Это и был Володькин дядька, Федько. Он походил на человека, только что вышедшего из парикмахерской причесанные назад волнистые русые волосы, чисто выбритое обветренное лицо, в новом черном полупальто нараспашку, в белой, с вышитым воротником, рубахе. При виде его мой радист так потер ладонью длинную щетину на своем лице, что и я почувствовал нестерпимый зуд. Мы давно уже не брились, не мылись.

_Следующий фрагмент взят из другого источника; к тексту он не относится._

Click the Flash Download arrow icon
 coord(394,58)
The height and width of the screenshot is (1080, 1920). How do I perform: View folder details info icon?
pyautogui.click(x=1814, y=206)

Рядом с Федько сидел старик с густой седеющей бородой. Ему было около шестидесяти. Звали его Мироном. Он был одет в самотканный грубошерстный армяк, подпоясанный веревкой. Голову его прикрывал поношенный и замаслившийся армейский картуз, надетый на самую макушку, из-под картуза на лоб и на уши спускались пряди длинных седых волос. Мирон тоже достал кисет и набил табаком трубку. Трубка была сделана из картошки. Она сморщилась, и когда Мирон прикуривал от спички, табак в трубке трещал, как соль на огне.
Мы закурили. Володька пристроился на снопе соломы рядом с бородачом, свернулся калачиком, сладко зевнул и вздрогнул всем телом. Федько спросил:
— Озяб?
— Не дюже. Ветер скаженный.
— Иди, иди, переоденься.
Володька побежал в хату, откуда доносился детский плач и невнятный говор женщин.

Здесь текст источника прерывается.